Northwestern Events Calendar

Oct
16
2025

ISITA | Unearthing "The Yemeni Sword": An Early 20th Century Sufi Polemic - Farah El-Sharif

When: Thursday, October 16, 2025
7:00 PM - 8:00 PM CT

Where: Event location TBD.,

Audience: Faculty/Staff - Student - Public - Post Docs/Docs - Graduate Students

Contact: Rebecca Shereikis   (847) 491-2598

Group: Institute for the Study of Islamic Thought in Africa (ISITA)

Category: Academic, Lectures & Meetings, Religious, Multicultural & Diversity, Global & Civic Engagement

Description:

Join the Institute for the Study of Islamic Thought in Africa (ISITA) for a talk in our Spiritual Luminaries of Islamic Africa series. 

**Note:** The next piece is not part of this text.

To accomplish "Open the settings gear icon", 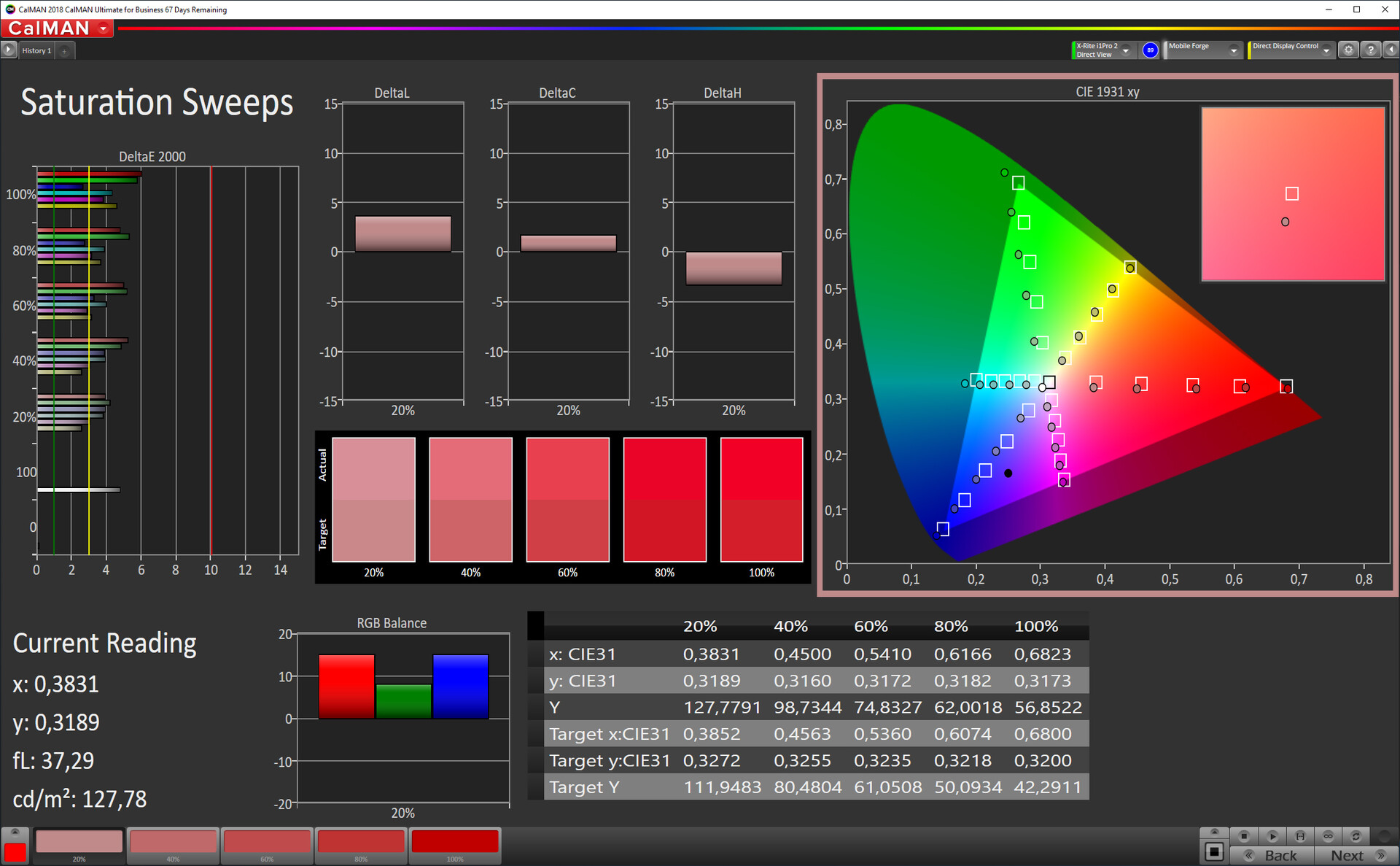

TIME AND LOCATION TO BE DETERMINED.

Farah El-Sharif, visiting scholar at Stanford University, will discuss her research into Khadīja al-Qāriʿa bint Muhammad al-Shinqitiya (d.1948), female Saharan saint and scholar.

Description: In 1936, Khadīja al-Qāriʿa (“the Strikeforce”) bint Muhammad al-Shinqitiya (d.1948) dictated Al-Sayf al-Yamānī fī l-dhab ʿan Sīdī Ahmad al-Tijānī  ("The Yemeni Sword in Defense of the Sufi Master Aḥmad al-Tijāni") while passing through Kano, Nigeria. The manuscript was sent to the historic al-Babi al-Halabi publishing house in Cairo and printed shortly thereafter. The text has been deemed missing and out of circulation for the last few decades, only to be recently unearthed in an obscure Salafi bookshop Amman, Jordan by Dr. Farah El-Sharif, at the urging of Professor Zachary Wright and Fakhruddin Owaisi.  Little is known about Khadīja al-Qāriʿa, except that she was dubbed “the master (shaykha) of the West, a righteous saint, a knower of God, drowned in the ocean of love” by Nigerian Tijanī scholars that belonged to the fayda community of Shaykh Ibrāhim Niāsse (d.1975).

A deep dive into the first and last edition of this previously missing text written by a previously ignored--but no doubt important--20th century female Saharan Muslim saint and scholar, this presentation will expound on the first full English translation of this Tijānī polemical text. Additionally, it will place "the Yemeni Sword" into its larger historical context: what was the text in response to? What can al-Qāriʿa's work  tell us about post-Ottoman West African Islamic intellectual history? How does it connect with Wahhabism, Salafism, Qadirism and colonial era state-building? How does al-Qāriʿa assert herself in a time of competing claims over Islam and legitimacy?  

Farah El-Sharif is a visiting scholar of Islamic intellectual history at Stanford University. She received her PhD from Harvard University in 2022, where she worked on Islam in West Africa and the intersection of Islamic law and Sufism. She received her Master’s degrees in Islamic Studies from the Graduate Theological Union in Berkeley and completed her undergraduate degree at Georgetown University’s School of Foreign Service. She served as the Associate Director of the Abbasi Program in Islamic Studies at Stanford University (2021-2023). She is currently working on her first book on the magnum opus of Hajj 'Umar Tāl (d.1864).